21 stycznia 2014
Sorry, taką mamy władzę...
(źródło: http://wiadomosci.onet.pl/kraj/internauci-kpia-ze-slow-elzbiety-bienkowskiej/9s8hn)
Wracałem z posiedzenia komisji habilitacyjnej z odległej części kraju samochodem, i całe szczęście, bo jak dojechałem do domu, to mogłem obejrzeć wywiad z panią wicepremier i ministrą infrastruktury Elżbietą Bieńkowską, która - z typową już dla rządzącej formacji arogancją - odniosła się do doniesienia o skandalicznych warunkach podróży pociągami w kraju (kilka godzin jazdy bez ogrzewania!!!m, wielogodzinne opóźnienia itp.) stwierdziła: "sorry, taki mamy klimat". A część członków komisji wracała wczoraj do domów pociągami.

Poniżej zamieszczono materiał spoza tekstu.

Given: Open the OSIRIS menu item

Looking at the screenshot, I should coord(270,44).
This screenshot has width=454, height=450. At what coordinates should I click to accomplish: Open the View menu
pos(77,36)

No rzeczywiście. Nie komentowałbym tego, ale tydzień temu poseł na Sejm RP z Platformy Obywatelskiej Adam Szejnfeld w programie "śniadaniowym" jednej z telewizji w niedzielę na słowa oburzenia w związku z zaniedbaniami (także obecnych) rządzących w sprawie wypuszczenia na wolność jednego z wielu groźnych morderców dzieci stwierdził: "przecież nie zagrozi 36 milionom Polaków". Proponuję, by w domu obok miejsca zamieszkania członków rodziny z dziećmi pana posła zameldować tego pana i zobaczymy, czy dalej z taką arogancją będzie komentował ów fakt i zachwalał skuteczność polskiej resocjalizacji.
Jak już zapowiadałem w blogu w dn. 27 grudnia 2013 r. otrzymałem zaproszenie do Prezydenta RP na debatę pt. „Edukacja – wyzwania przyszłości. Jak zaspokoić aspiracje i nie zmarnować potencjału pokolenia wiedzy”. W związku z tym, że zaproszenie skierowano do mnie drogą e-mailową, także tym kanałem komunikacyjnym skierowałem warunkową deklarację udziału w tym wydarzeniu. Zastrzegłem jednak, że dojdzie do mojego w nim udziału, jeśli dowiem się, jaki jest szczegółowy program debaty, kto weźmie w niej udział oraz czy będę miał zapewnione prawo do wypowiedzi na temat polskiej edukacji. Proszę sobie wyobrazić, że na dwa dni przed tą debatą otrzymałem jej program bez jakiegokolwiek poinformowania mnie o tym, niby w jakiej roli miałbym w niej wystąpić, skoro nie uwzględniono w wystąpieniach mojego zgłoszenia. W związku z powyższym przesłałem rezygnację z komentarzem, że nie uczestniczę w pozorowanych debatach o edukacji jako kwiatek do dekoracji. Zawiedzionych brakiem mojej relacji z tej debaty, z racji nieuczestniczenia w niej przeze mnie, mogę tylko odpowiedzieć: "Sorry, taki mamy klimat".
Ma rację prof. Maria Dudzikowa pisząc o coraz bardziej wyraźnej polityce pozoranctwa w sferze oświatowej. Nie przypuszczałem, że dojdzie do tego w tak szacownym miejscu. O tym, jak zostali potraktowani przez Organizatora debaty jej uczestnicy najlepiej chyba świadczy fakt, że pan Prezydent przemówił do nich z Internetu, a nie osobiście. Możecie zajrzeć na stronę i obejrzeć oraz posłuchać. Oceńcie sami. Mieliśmy już ekspertów przemawiających do narodu z tabletu, więc nic mnie już nie dziwi w rodzimej polityce. Jak to dobrze, że nie pojechałem i nie straciłem czasu. Z treści tej debaty, która została zrelacjonowana przez dziennikarzy wynika, że MEN nie zagraża 36 milionom Polaków.